John Uziegbe, un officier de justice au 'Legal Resource Consortium' dans la capitale économique, Lagos, croit que la manière dont le système fonctionne maintenant montre que les gouverneurs nigérians observent collectivement un moratoire sur la peine de mort. "La plupart des gouverneurs d'Etat ne sont pas prêts à signer des ordres d'exécution, pas à cause d'un manque de volonté politique, mais plus en raison d'une réticence à tuer", a-t-il déclaré à IPS.

"Ils ne veulent pas s'associer à la suppression de vies".

Il a ajouté que des politiciens nigérians savaient par expérience que la peine capitale n'exerçait pas un effet dissuasif sur la criminalité. "Même sous le régime militaire, quand des exécutions publiques de bandits armés étaient faites dans la localité du criminel, des crimes étaient commis dans le même voisinage au même moment", a-t-il souligné.

D'autres activistes et plusieurs avocats sont d'avis qu'il n'y a aucun rapport entre la peine capitale et les niveaux de la criminalité. "Nous avons un taux de criminalité croissant parce que notre gouvernement n'a pas pu subvenir aux besoins de ses citoyens. Tant de jeunes chômeurs sont poussés dans la criminalité pour survivre", a affirmé Lawrence Quakar, une avocate et membre de 'Human Rights Law Service' (Service juridique pour les droits humains).
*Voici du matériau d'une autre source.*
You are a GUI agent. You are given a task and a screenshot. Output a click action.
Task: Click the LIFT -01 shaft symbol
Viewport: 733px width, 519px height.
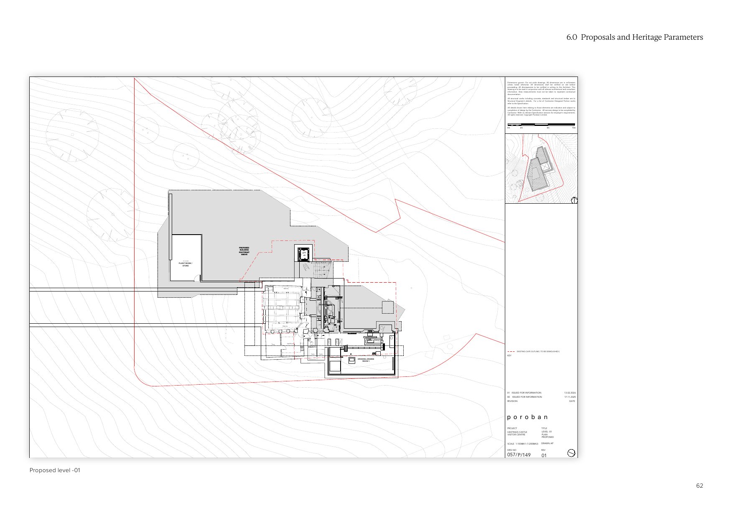point(304,253)
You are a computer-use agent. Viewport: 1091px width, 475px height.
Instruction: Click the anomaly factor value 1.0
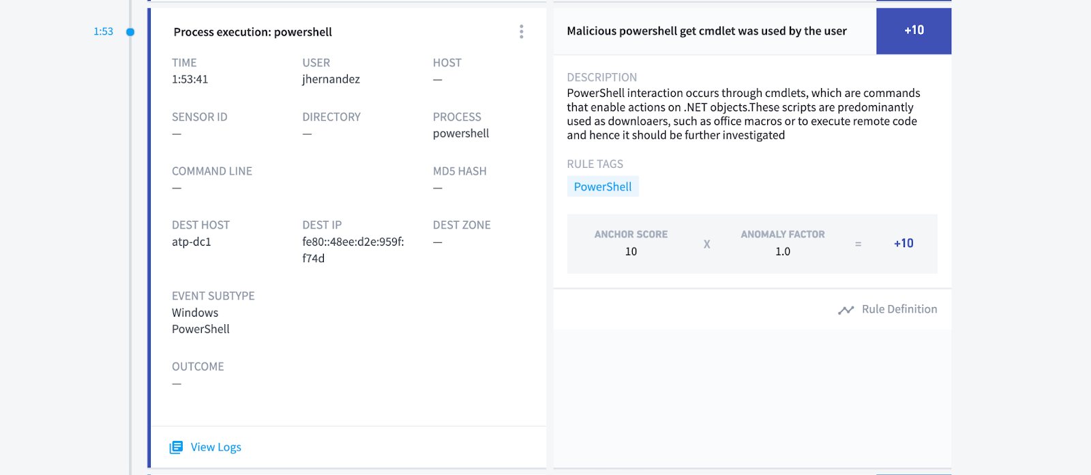pos(782,252)
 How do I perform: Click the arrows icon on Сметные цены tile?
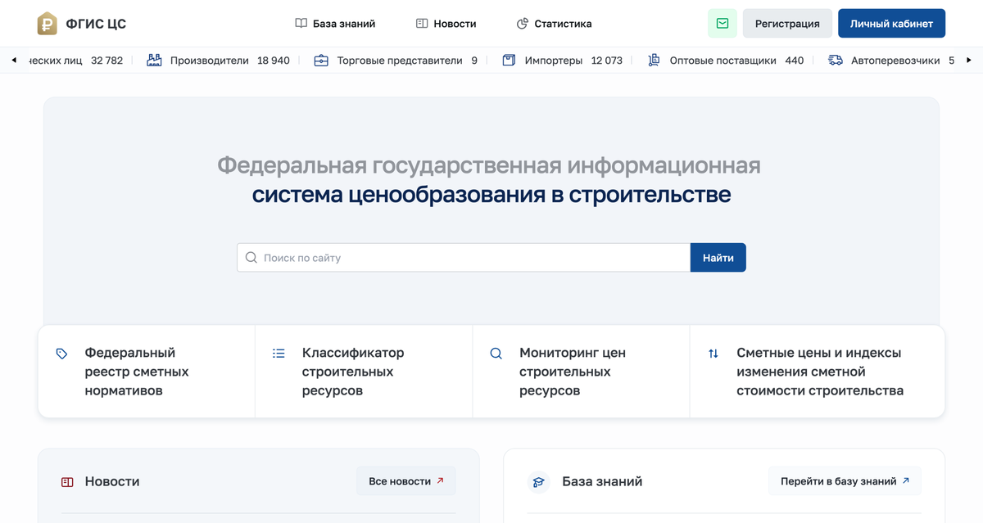712,353
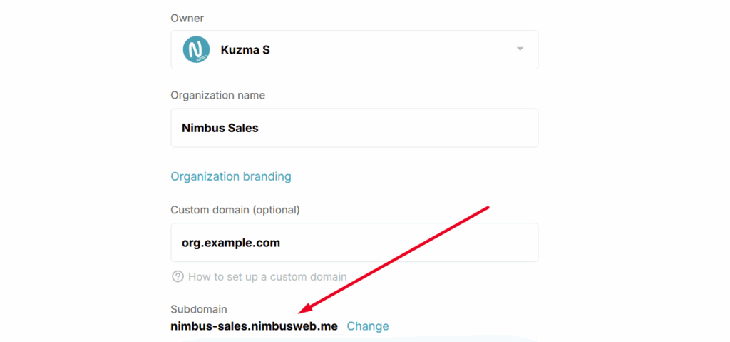Image resolution: width=730 pixels, height=342 pixels.
Task: Click the org.example.com text in the domain field
Action: point(231,243)
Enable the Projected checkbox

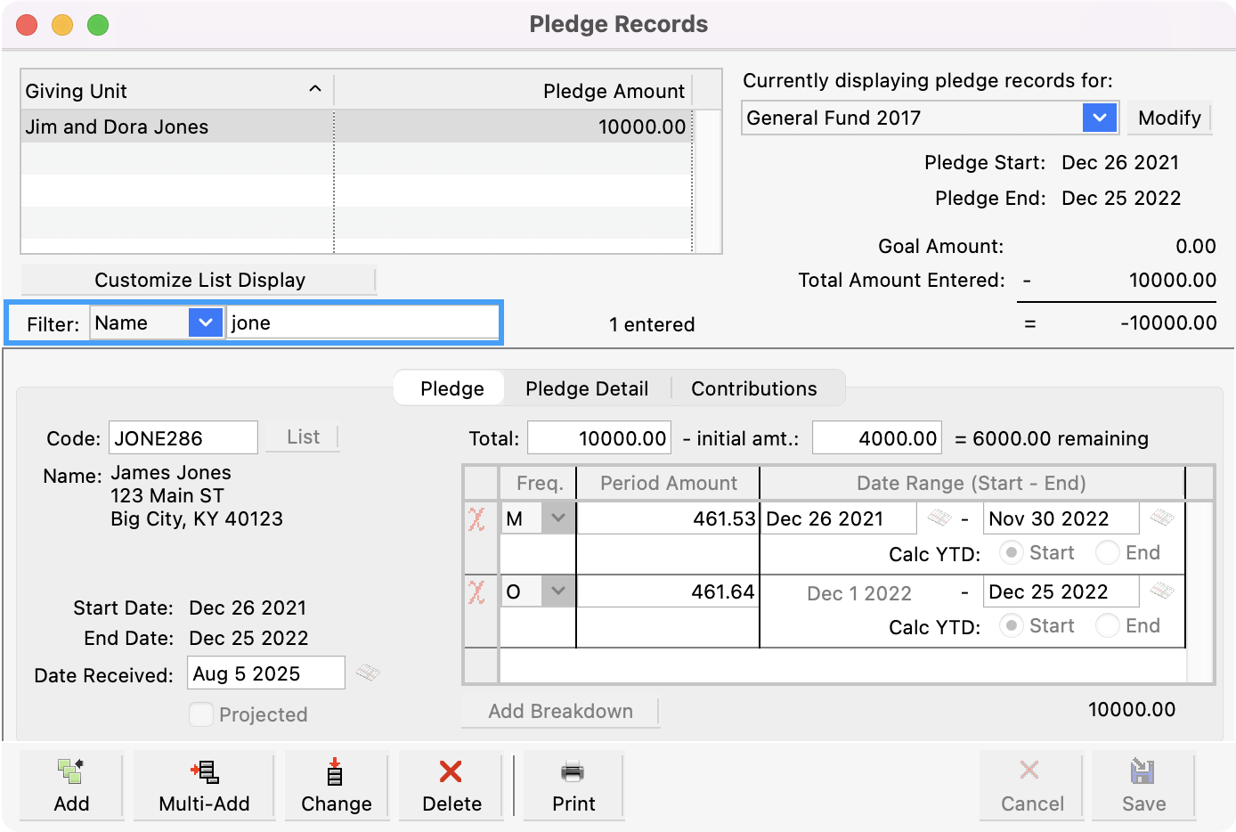tap(201, 714)
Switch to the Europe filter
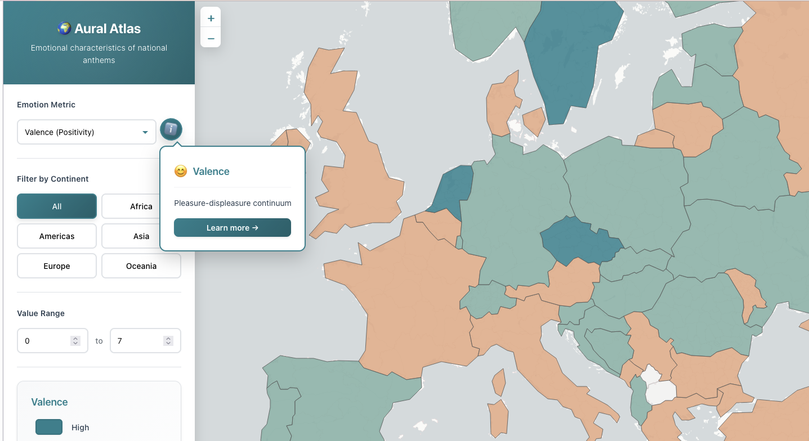Viewport: 809px width, 441px height. 56,266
"Si le gouvernement avait fait son devoir en assurant aux gens des besoins fondamentaux de la vie, nous n'aurions pas de motif de commencer par discuter de la suppression ou non de la peine de mort de la constitution", a-t-il ajouté, affirmant qu'un retour aux exécutions d'Etat rendrait encore plus violents les criminels. Officieusement, le taux de chômage est de 60 pour cent.

En dehors de la campagne pour une interdiction formelle de la peine de mort, des activistes de défense des droits font pression pour l'amélioration des conditions pour les quelque 40.000 prisonniers du Nigeria. Les détenus se coucheraient par terre dans des cellules surpeuplées. La maladie, en particulier la tuberculose, sévit avec plusieurs décès dus au traitement médical inadéquat, a indiqué Uziegbe.
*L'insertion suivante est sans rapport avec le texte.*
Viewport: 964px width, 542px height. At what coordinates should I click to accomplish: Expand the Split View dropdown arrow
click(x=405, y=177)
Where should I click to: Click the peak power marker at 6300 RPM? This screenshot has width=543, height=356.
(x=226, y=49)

"Les conditions dans les prisons sont vraiment terribles. D'après ce que j'ai vu là, les gens attendant le jugement souffrent plus que ceux qui ont déjà été condamnés. Ils sont entassés dans des cellules et ne reçoivent aucun soin puisqu'il n'y a pas d'argent pour eux", a-t-il souligné.

Nowak de l'ONU a également soulevé la question de l'attention médicale dans les prisons au cours de sa conférence de presse à Lagos. Il a dit que les victimes de la torture policière sont laissées sans traitement médical pour les blessures qui leur sont infligées.

Le rapport final de Nowak sur le système judiciaire et carcéral au Nigeria pourrait bien accroître le nombre de Nigérians favorables à une interdiction constitutionnelle de la peine de mort — même si une série d’attaques et de vols à main armée, en particulier à Lagos, pourrait également maintenir élevé le nombre de personnes favorables à la peine capitale. Il y a même certains qui aimeraient étendre le nombre de crimes capitaux.

"La peine capitale est le meilleur antidote au fort niveau de corruption au Nigeria", a affirmé Bilikisu Amoda, une enseignante de Lagos. "Pour que la croisade anti-corruption du président Obasanjo marche, ceux qui sont reconnus coupables de corruption devraient être exécutés comme en Chine. Plusieurs Nigérians sont morts à travers les actions et l'inaction de responsables corrompus".

Mais l'intérêt énorme pour la déclaration de Nowak et le flux de sympathie publique à propos de la pendaison à Singapore d'un Nigérian de 19 ans reconnu coupable de contrebande de drogue en janvier dernier, suggèrent que le nombre de personnes s'opposant à la peine capitale augmente. Des groupes de la société civile ont non seulement condamné le gouvernement de Singapour pour la pendaison, mais également celui du Nigeria pour avoir été trop lent à réagir et à n'avoir pas empêché l'exécution. La presse a comparé l'affaire à celle d'une actrice nigériane bien connue, Hassanat Taiwo, qui a été arrêtée à Lagos pour avoir tenté de faire sortir clandestinement de la cocaïne du pays pour l'Angleterre. Elle a avoué le délit et a pu payer une amende de 8.000 dollars et a été remise en liberté en janvier.